It's time for the Balanced Budget Amendment
In 1997, a proposed amendment to the Constitution that would require Congress to balance the budget received sixty-six votes – falling just one vote short of the required two-thirds majority it needed to pass and be sent on to the states for ratification.
That was the last time Congress considered a balanced budget amendment. The national debt at that time was over five and a half trillion dollars. Today it is over fourteen trillion. Coincidence?
Year after year Congress borrows more money and spends all that it borrows; and year after year they vote to increase our national debt limit. It’s like being able to increase your credit limit after you’ve maxed out your credit cards.
Soon the government will reach its current legal debt limit of 14.3 trillion dollars, and the only way that it can continue to borrow is if Congress raises that limit. That means that Obama needs Republican support for the idea. And that means that Republicans have leverage. The question is, will they use it? And will they use it for a long term solution, or just some cosmetic cuts (or reductions in the rate of growth)?
Republicans should welcome the opportunity to put the issue of fiscal responsibility squarely on Obama and the Democrats by linking any debt limit increase to passage of a balanced budget amendment.
With a new conservative majority in the House of Representatives, and several more real conservatives in the Senate, not to mention a greater public sense of our fiscal reality, we have the best chance to push a balanced budget amendment that we have had in years. When you add the fact that many vulnerable Senate Democrats are up for reelection in 2012, now is the time.
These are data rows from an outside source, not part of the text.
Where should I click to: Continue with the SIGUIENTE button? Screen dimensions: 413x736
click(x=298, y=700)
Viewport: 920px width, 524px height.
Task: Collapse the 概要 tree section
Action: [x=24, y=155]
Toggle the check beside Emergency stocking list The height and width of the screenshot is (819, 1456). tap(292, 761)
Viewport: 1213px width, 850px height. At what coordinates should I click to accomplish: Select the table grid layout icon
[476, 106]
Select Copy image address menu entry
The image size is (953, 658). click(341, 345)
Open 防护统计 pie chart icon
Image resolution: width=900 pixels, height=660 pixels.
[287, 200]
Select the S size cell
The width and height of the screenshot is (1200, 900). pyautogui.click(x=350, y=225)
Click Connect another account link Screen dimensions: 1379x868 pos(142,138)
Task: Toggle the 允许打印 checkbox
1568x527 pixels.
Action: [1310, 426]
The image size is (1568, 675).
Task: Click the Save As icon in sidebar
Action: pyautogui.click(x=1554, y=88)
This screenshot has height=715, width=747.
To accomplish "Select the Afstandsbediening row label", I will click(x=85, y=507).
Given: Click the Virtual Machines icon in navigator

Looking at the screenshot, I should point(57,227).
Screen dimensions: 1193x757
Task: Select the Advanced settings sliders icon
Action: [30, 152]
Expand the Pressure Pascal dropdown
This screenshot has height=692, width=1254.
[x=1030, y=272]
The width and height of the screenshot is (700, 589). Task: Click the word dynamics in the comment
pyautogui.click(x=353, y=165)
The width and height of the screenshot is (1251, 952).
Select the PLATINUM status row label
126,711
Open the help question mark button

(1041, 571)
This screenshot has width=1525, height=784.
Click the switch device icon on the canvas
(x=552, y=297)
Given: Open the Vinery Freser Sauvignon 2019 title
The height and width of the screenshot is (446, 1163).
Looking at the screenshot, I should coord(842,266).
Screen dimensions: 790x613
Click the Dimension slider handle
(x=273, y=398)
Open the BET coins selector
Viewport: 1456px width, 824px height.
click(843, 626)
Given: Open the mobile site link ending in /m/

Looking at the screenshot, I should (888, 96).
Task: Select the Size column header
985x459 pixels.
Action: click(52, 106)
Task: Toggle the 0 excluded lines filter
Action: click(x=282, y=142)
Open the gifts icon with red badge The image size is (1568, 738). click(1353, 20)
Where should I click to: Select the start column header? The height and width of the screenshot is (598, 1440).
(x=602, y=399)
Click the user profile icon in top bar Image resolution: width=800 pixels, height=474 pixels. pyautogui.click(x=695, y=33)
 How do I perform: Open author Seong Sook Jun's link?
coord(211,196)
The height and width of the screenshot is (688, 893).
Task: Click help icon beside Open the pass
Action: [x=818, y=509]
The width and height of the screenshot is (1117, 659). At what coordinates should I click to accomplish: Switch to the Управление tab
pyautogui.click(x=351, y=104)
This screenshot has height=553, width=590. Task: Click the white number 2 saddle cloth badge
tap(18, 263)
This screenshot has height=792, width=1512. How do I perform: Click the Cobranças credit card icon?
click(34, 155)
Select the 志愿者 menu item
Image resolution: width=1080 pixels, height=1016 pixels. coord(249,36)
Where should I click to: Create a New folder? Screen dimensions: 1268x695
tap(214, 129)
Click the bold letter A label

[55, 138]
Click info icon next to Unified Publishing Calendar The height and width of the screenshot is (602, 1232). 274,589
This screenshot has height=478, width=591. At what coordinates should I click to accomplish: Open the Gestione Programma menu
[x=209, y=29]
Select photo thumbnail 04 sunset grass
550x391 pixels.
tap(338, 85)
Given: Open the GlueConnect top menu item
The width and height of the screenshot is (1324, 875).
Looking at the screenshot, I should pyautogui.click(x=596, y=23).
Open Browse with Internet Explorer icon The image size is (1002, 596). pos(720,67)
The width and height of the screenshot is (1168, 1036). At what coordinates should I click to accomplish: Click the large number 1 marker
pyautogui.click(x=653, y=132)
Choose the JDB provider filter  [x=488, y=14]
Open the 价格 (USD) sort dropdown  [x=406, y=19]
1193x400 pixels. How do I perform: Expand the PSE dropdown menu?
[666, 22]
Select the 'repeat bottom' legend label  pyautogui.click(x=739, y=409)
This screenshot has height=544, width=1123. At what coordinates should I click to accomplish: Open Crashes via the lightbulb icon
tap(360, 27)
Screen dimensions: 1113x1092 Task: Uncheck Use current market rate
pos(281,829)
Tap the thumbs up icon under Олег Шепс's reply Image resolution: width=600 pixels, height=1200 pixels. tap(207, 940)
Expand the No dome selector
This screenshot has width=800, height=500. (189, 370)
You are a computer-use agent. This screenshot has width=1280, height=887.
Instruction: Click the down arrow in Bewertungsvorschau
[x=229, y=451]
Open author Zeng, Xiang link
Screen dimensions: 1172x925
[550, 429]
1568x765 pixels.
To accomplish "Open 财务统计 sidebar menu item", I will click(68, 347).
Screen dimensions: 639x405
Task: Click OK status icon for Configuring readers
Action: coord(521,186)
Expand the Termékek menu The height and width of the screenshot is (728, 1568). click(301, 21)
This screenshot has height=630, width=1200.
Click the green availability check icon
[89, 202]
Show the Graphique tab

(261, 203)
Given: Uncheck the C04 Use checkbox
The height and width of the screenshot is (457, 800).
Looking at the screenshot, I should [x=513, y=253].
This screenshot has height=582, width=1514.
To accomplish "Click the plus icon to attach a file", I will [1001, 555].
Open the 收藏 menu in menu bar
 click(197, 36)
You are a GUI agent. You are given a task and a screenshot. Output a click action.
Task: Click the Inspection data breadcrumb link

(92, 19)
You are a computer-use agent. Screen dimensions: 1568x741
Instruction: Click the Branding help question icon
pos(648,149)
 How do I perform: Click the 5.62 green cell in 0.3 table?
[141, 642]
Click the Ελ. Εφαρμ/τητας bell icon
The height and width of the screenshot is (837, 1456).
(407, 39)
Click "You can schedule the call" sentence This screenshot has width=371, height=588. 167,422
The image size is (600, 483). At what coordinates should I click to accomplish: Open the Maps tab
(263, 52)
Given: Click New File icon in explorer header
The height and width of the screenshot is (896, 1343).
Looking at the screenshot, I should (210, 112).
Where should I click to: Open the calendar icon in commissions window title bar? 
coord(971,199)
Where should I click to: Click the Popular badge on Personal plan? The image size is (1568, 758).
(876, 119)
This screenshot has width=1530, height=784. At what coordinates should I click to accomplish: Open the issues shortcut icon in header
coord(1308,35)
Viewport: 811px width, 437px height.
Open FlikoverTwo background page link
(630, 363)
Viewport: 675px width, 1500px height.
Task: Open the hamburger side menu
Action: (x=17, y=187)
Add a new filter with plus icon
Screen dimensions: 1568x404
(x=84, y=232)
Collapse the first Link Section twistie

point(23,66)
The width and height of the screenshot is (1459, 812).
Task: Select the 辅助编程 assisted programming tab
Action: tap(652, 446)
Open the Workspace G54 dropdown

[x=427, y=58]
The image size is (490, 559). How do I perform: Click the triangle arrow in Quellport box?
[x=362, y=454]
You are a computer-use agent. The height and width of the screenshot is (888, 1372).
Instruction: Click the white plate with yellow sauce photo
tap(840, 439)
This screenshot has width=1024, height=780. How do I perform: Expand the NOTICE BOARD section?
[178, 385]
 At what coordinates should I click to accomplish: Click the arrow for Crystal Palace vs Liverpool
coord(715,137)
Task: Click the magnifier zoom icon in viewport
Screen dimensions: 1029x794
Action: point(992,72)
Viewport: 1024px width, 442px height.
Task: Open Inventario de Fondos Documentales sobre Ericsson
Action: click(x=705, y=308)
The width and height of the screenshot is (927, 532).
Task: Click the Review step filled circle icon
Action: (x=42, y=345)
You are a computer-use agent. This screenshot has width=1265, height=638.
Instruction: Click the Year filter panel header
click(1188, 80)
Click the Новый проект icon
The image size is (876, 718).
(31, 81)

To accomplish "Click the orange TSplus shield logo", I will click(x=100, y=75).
The cuts in spending that a balanced budget would require would be temporarily painful, but those cuts will help reduce the national government closer to the role envisioned by those who created it. Voters in each state would then be free to decide for themselves just how much big government they really want to pay for.
Our country’s history clearly demonstrates that the lack of a balanced budget requirement is an outright invitation – if not a guarantee – of fiscal irresponsibility. The presence of a fourteen trillion dollar debt is evidence of that fact.
But just how do you run up a fourteen trillion dollar national debt in the first place? Simple. By growing a government that spends more than it takes in every year. This year’s deficit alone is reported to be between one and a half to two trillion dollars, (yes, they’re still not sure). How does this happen? Because Democrats (and some Republicans) love to propose bigger government on the basis of “helping people”, but conservatives have usually been able to prevent the massive tax increases it would take to finance it. So Congress borrows. It’s an easier political choice than cutting programs or increasing taxes. No immediate pain. Let the grandkids sort it out.
The problem is that we are borrowing to cover our operating costs. In effect, paying our living expenses with a national credit card.
If the country were a business, it would be forced into bankruptcy by its creditors. But a business can’t forcibly extract more capital from its shareholders, or print money, or legally cook its own books so lenders will keep lending. Governments can. But continued borrowing and printing will only lead to more stagnation at best. At worse, well…use your imagination.
Rham Emanuel famously suggested that a political crisis is a terrible thing to waste. Well, we are certainly in a crisis. And, as 2010 proved, voters are awakening to that fact. So it’s time to put the crisis to good use and leverage it towards a real, long-term solution.
The only way to force sound fiscal policy on our government is to require it. And the only way to do that is to pass a balanced budget amendment. Anything short of that is an open door to continue down – or eventually get back on – the same path that we are on now.
It is a crisis that will end either painfully or catastrophically. The question is whether we choose the better of those two options.